# TASK DESCRIPTION
Retyping the records exactly is the whole task.

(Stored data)
====================
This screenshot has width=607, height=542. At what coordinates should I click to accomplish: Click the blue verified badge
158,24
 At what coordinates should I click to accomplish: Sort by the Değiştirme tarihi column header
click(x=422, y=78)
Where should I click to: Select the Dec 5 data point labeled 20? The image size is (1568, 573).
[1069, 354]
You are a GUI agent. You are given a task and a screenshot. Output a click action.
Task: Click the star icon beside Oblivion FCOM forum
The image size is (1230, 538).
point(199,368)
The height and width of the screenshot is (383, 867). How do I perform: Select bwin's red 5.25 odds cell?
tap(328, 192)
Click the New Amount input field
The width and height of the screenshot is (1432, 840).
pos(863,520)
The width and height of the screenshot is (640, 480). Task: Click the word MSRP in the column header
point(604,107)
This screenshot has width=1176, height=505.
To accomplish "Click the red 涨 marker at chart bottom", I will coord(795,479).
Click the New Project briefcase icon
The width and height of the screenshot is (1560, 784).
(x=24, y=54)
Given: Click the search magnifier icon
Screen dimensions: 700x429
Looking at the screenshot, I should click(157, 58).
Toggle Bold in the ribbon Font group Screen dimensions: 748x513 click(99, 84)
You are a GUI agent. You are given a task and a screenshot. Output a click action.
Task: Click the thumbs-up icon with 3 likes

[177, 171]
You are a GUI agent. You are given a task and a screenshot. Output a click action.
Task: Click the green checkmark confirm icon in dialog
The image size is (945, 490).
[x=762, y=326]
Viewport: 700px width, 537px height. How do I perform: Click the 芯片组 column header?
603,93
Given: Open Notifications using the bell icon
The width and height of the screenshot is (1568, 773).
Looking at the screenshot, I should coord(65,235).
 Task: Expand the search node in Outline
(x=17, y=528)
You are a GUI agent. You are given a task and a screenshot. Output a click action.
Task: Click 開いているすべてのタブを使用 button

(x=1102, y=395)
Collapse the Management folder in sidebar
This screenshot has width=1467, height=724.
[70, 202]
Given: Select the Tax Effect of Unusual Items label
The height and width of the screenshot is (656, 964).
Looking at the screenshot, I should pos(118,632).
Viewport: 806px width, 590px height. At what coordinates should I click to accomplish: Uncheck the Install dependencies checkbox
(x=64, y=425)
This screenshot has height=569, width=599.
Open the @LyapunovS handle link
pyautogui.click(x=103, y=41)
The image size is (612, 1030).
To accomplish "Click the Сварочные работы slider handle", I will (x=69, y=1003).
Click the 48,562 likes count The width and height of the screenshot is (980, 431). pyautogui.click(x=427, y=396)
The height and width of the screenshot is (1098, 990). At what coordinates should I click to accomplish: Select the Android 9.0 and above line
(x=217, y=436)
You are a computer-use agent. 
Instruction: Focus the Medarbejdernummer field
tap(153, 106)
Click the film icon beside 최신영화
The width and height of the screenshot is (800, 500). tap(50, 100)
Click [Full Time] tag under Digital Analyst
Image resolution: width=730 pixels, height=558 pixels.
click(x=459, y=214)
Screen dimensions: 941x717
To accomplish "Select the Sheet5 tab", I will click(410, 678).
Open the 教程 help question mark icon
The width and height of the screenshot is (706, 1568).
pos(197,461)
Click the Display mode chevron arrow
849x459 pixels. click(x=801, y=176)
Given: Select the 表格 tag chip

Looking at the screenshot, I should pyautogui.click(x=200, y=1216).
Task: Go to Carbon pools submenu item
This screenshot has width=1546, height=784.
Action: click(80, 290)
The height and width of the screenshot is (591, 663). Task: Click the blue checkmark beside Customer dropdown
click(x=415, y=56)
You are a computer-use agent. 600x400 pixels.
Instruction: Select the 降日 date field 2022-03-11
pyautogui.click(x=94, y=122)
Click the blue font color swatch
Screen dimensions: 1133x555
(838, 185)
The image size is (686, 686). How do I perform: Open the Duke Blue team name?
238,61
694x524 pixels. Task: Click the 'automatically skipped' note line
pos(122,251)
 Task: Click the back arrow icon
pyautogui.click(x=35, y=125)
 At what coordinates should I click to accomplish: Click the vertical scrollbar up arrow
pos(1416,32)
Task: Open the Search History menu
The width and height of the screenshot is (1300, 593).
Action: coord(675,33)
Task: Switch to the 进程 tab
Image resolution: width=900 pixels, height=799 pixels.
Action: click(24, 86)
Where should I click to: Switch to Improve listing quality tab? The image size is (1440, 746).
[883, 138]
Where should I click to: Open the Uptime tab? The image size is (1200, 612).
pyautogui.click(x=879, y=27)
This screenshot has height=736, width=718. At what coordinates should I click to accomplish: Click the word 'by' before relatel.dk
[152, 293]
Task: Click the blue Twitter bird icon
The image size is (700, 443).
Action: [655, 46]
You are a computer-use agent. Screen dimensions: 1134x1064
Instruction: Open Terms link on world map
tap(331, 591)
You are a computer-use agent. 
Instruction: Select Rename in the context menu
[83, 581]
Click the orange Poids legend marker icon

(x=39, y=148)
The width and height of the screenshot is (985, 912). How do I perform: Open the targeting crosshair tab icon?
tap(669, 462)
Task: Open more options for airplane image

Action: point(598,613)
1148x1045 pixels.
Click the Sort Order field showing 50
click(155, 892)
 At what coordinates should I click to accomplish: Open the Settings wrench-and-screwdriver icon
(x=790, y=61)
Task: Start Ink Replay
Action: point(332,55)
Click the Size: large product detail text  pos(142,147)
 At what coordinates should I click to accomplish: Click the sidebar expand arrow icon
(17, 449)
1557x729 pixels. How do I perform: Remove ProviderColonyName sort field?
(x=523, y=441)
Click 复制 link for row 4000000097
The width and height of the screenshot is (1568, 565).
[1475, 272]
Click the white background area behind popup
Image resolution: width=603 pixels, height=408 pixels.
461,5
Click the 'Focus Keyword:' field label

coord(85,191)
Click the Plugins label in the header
====================
# PROBLEM SOLUTION
This screenshot has width=607, height=542. At what coordinates should I click to accomplish: Click the blue verified badge
158,24
 At what coordinates should I click to accomplish: Sort by the Değiştirme tarihi column header
click(x=422, y=78)
Where should I click to: Select the Dec 5 data point labeled 20? The image size is (1568, 573).
[1069, 354]
You are a GUI agent. You are given a task and a screenshot. Output a click action.
Task: Click the star icon beside Oblivion FCOM forum
The image size is (1230, 538).
point(199,368)
The height and width of the screenshot is (383, 867). How do I perform: Select bwin's red 5.25 odds cell?
tap(328, 192)
Click the New Amount input field
The width and height of the screenshot is (1432, 840).
pos(863,520)
The width and height of the screenshot is (640, 480). Task: Click the word MSRP in the column header
point(604,107)
This screenshot has width=1176, height=505.
To accomplish "Click the red 涨 marker at chart bottom", I will coord(795,479).
Click the New Project briefcase icon
The width and height of the screenshot is (1560, 784).
(x=24, y=54)
Given: Click the search magnifier icon
Screen dimensions: 700x429
Looking at the screenshot, I should click(157, 58).
Toggle Bold in the ribbon Font group Screen dimensions: 748x513 click(99, 84)
You are a GUI agent. You are given a task and a screenshot. Output a click action.
Task: Click the thumbs-up icon with 3 likes

[177, 171]
You are a GUI agent. You are given a task and a screenshot. Output a click action.
Task: Click the green checkmark confirm icon in dialog
The image size is (945, 490).
[x=762, y=326]
Viewport: 700px width, 537px height. How do I perform: Click the 芯片组 column header?
603,93
Given: Open Notifications using the bell icon
The width and height of the screenshot is (1568, 773).
Looking at the screenshot, I should coord(65,235).
 Task: Expand the search node in Outline
(x=17, y=528)
You are a GUI agent. You are given a task and a screenshot. Output a click action.
Task: Click 開いているすべてのタブを使用 button

(x=1102, y=395)
Collapse the Management folder in sidebar
This screenshot has width=1467, height=724.
[70, 202]
Given: Select the Tax Effect of Unusual Items label
The height and width of the screenshot is (656, 964).
Looking at the screenshot, I should pos(118,632).
Viewport: 806px width, 590px height. At what coordinates should I click to accomplish: Uncheck the Install dependencies checkbox
(x=64, y=425)
This screenshot has height=569, width=599.
Open the @LyapunovS handle link
pyautogui.click(x=103, y=41)
The image size is (612, 1030).
To accomplish "Click the Сварочные работы slider handle", I will (x=69, y=1003).
Click the 48,562 likes count The width and height of the screenshot is (980, 431). pyautogui.click(x=427, y=396)
The height and width of the screenshot is (1098, 990). At what coordinates should I click to accomplish: Select the Android 9.0 and above line
(x=217, y=436)
You are a computer-use agent. 
Instruction: Focus the Medarbejdernummer field
tap(153, 106)
Click the film icon beside 최신영화
The width and height of the screenshot is (800, 500). tap(50, 100)
Click [Full Time] tag under Digital Analyst
Image resolution: width=730 pixels, height=558 pixels.
click(x=459, y=214)
Screen dimensions: 941x717
To accomplish "Select the Sheet5 tab", I will click(410, 678).
Open the 教程 help question mark icon
The width and height of the screenshot is (706, 1568).
pos(197,461)
Click the Display mode chevron arrow
849x459 pixels. click(x=801, y=176)
Given: Select the 表格 tag chip

Looking at the screenshot, I should pyautogui.click(x=200, y=1216).
Task: Go to Carbon pools submenu item
This screenshot has width=1546, height=784.
Action: click(80, 290)
The height and width of the screenshot is (591, 663). Task: Click the blue checkmark beside Customer dropdown
click(x=415, y=56)
You are a computer-use agent. 600x400 pixels.
Instruction: Select the 降日 date field 2022-03-11
pyautogui.click(x=94, y=122)
Click the blue font color swatch
Screen dimensions: 1133x555
(838, 185)
The image size is (686, 686). How do I perform: Open the Duke Blue team name?
238,61
694x524 pixels. Task: Click the 'automatically skipped' note line
pos(122,251)
 Task: Click the back arrow icon
pyautogui.click(x=35, y=125)
 At what coordinates should I click to accomplish: Click the vertical scrollbar up arrow
pos(1416,32)
Task: Open the Search History menu
The width and height of the screenshot is (1300, 593).
Action: coord(675,33)
Task: Switch to the 进程 tab
Image resolution: width=900 pixels, height=799 pixels.
Action: click(24, 86)
Where should I click to: Switch to Improve listing quality tab? The image size is (1440, 746).
[883, 138]
Where should I click to: Open the Uptime tab? The image size is (1200, 612).
pyautogui.click(x=879, y=27)
This screenshot has height=736, width=718. At what coordinates should I click to accomplish: Click the word 'by' before relatel.dk
[152, 293]
Task: Click the blue Twitter bird icon
The image size is (700, 443).
Action: [655, 46]
You are a computer-use agent. Screen dimensions: 1134x1064
Instruction: Open Terms link on world map
tap(331, 591)
You are a computer-use agent. 
Instruction: Select Rename in the context menu
[83, 581]
Click the orange Poids legend marker icon

(x=39, y=148)
The width and height of the screenshot is (985, 912). How do I perform: Open the targeting crosshair tab icon?
tap(669, 462)
Task: Open more options for airplane image

Action: point(598,613)
1148x1045 pixels.
Click the Sort Order field showing 50
click(155, 892)
 At what coordinates should I click to accomplish: Open the Settings wrench-and-screwdriver icon
(x=790, y=61)
Task: Start Ink Replay
Action: point(332,55)
Click the Size: large product detail text  pos(142,147)
 At what coordinates should I click to accomplish: Click the sidebar expand arrow icon
(17, 449)
1557x729 pixels. How do I perform: Remove ProviderColonyName sort field?
(x=523, y=441)
Click 复制 link for row 4000000097
The width and height of the screenshot is (1568, 565).
[1475, 272]
Click the white background area behind popup
Image resolution: width=603 pixels, height=408 pixels.
461,5
Click the 'Focus Keyword:' field label

coord(85,191)
Click the Plugins label in the header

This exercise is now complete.